### WORK INSTRUCTIONS
Please count the lines in the listing below where the word "icon" appears. Give the number only.

### DATA SUPPLIED
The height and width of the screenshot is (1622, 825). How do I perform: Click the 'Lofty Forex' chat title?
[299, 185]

--

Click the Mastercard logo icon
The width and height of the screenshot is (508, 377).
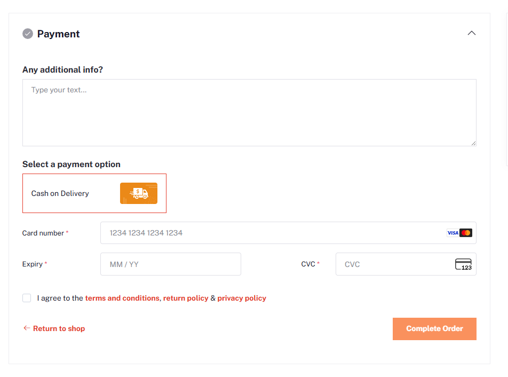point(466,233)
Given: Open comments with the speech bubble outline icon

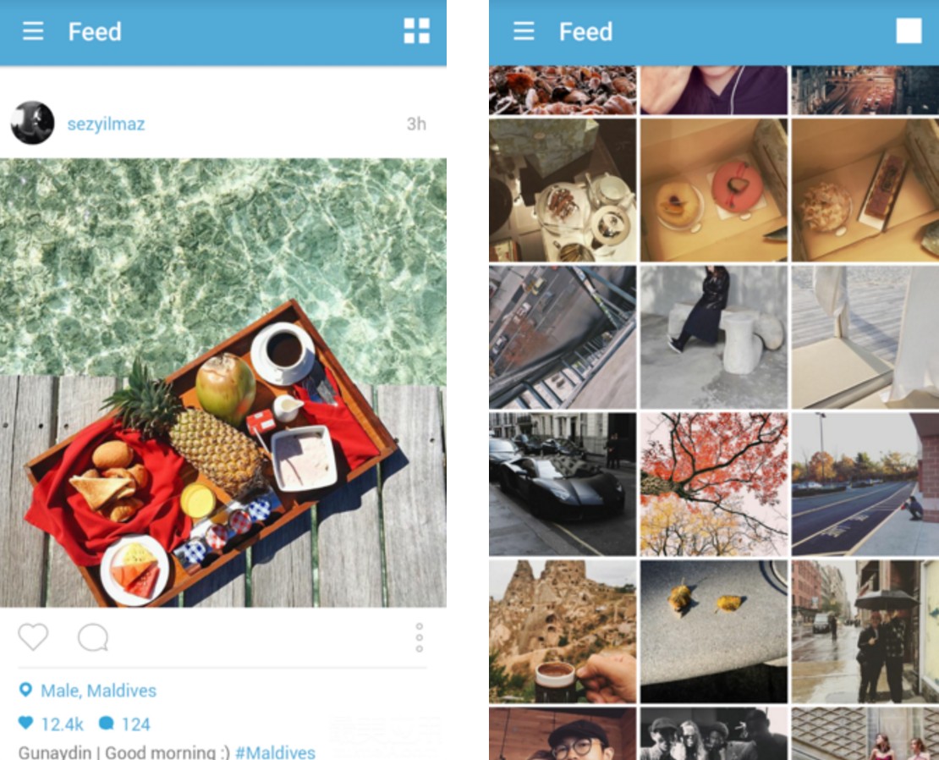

...

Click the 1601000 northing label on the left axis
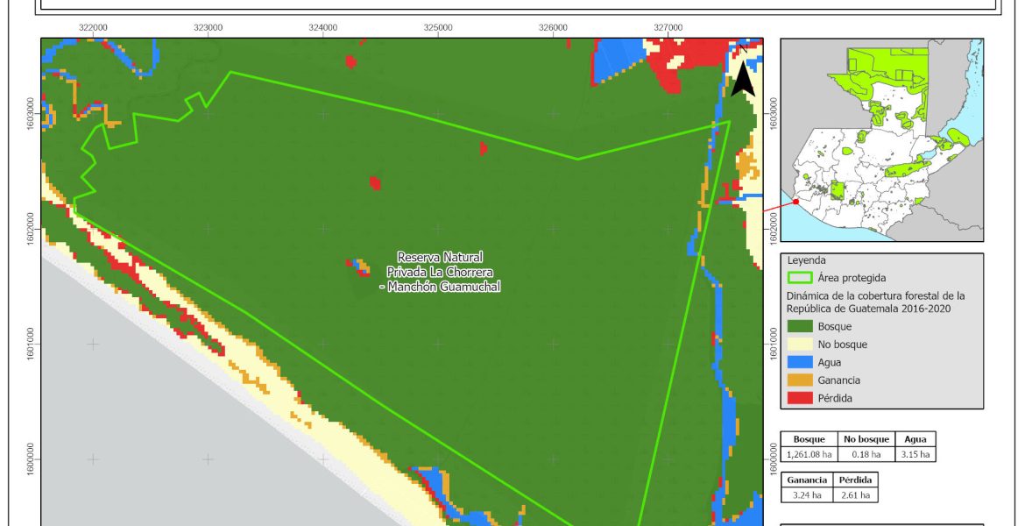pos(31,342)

### EXPECTED ANSWER
2